I did a double-take. iCab? Das Internet-Taxi für den Mac? The browser with the nice “Make iCab smile” campaign to encourage non-broken HTML on websites but CSS capabilities that have rivaled Netscape 4 as little better than a bad joke? That has been in perpetual beta for years with no sign of shipping a final release?

So I did the only thing I could do. I downloaded the new beta and tried it. Not only did it nearly pass Acid2 (there was a narrow white line across the middle of the face) but it actually handled all the layouts on my own site… something which it had always failed at spectacularly before.

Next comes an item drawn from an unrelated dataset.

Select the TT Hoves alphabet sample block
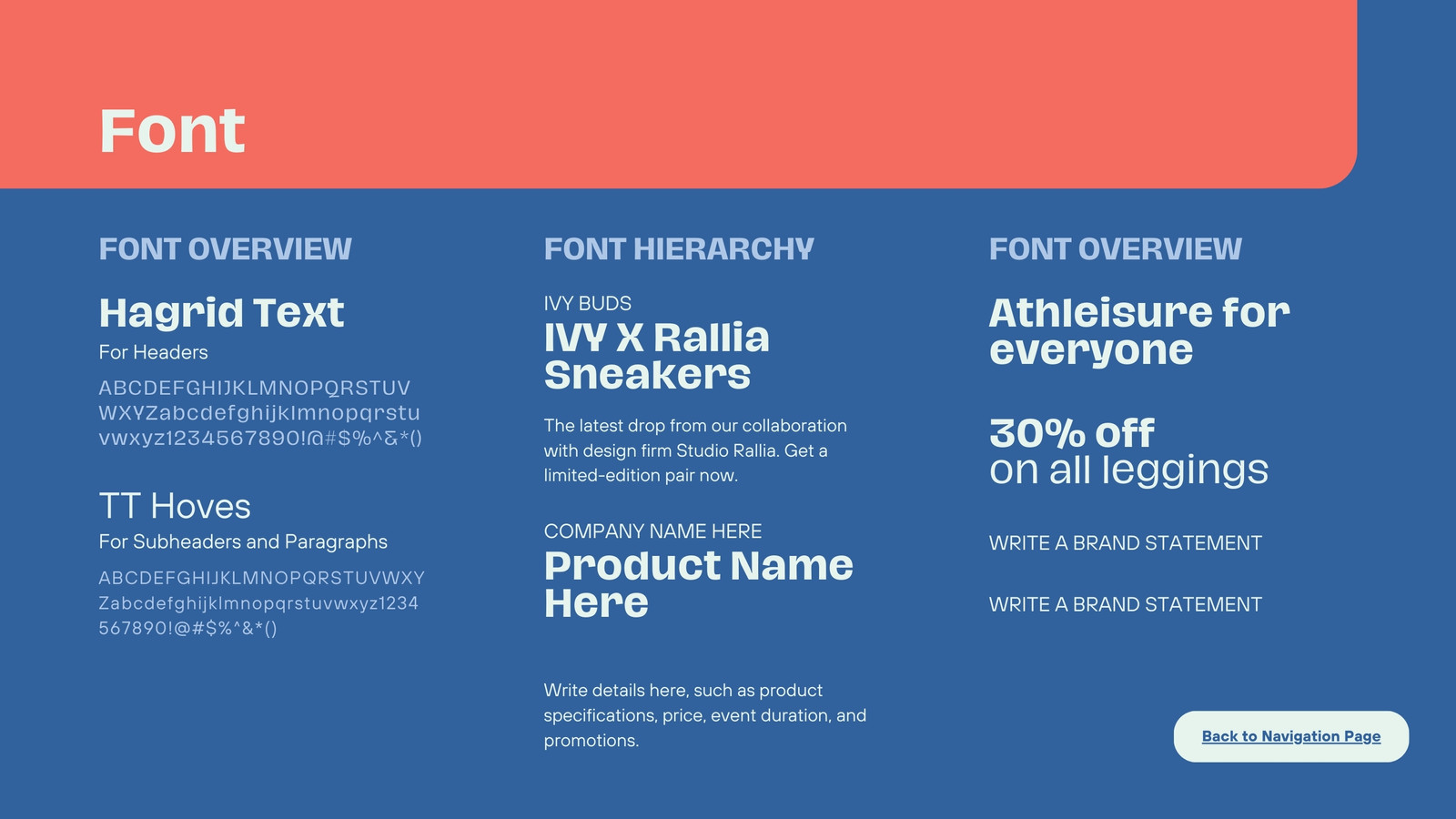Viewport: 1456px width, 819px height. click(x=262, y=602)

The WaSP Buzz posted a congratulatory note to both this morning. Strangely, iCab is the first browser available to the general public that passes Acid2. The up-to-date Safari is still sitting inside Apple’s development labs, and while you can download the source for the updated Konqueror, you’ll have to wait for KDE 3.4.2—or possibly 3.5—to be able to use it yourself without running a bleeding-edge desktop. Update: Apple has just launched CVS access to WebCore, putting Safari in the same situation as Konqueror: you can download and compile the latest source code if you want, but if you just want to grab an installer, you’re gonna have to wait.

The Acid2 Browser Test is out, and any fears that it’s focused only on IE have proven unfounded. As Dave Hyatt remarks in his efforts to get it to work in Safari, “Every browser fails it spectacularly.”

The Acid2 test is a single page of HTML and CSS designed to use parts of the spec that today’s browsers handle incorrectly or not at all. According to the rules, the code should display a happy face… but at the moment it produced varying levels of gibberish. So far Firefox seems to handle it the least badly (I hesitate to say “best”), with Opera and Konqueror at about the same level (you can at least see a circular outline), and Internet Explorer looking like a piece of modern art.

Well, we know Safari is working on it (and the fixes should feed back into Konqueror). One of the test’s architects is high up at Opera, so you can bet they will be improving. I imagine people are already submitting bug reports to Mozilla. [Update: found the tracking bug in Bugzilla.] That leaves Internet Explorer. They’ve been notoriously reluctant to update their rendering engine, but they did ask for specific requests. I don’t have much confidence in seeing fixes in IE 7, but you never know…

Anyone want to place bets on who progresses the fastest?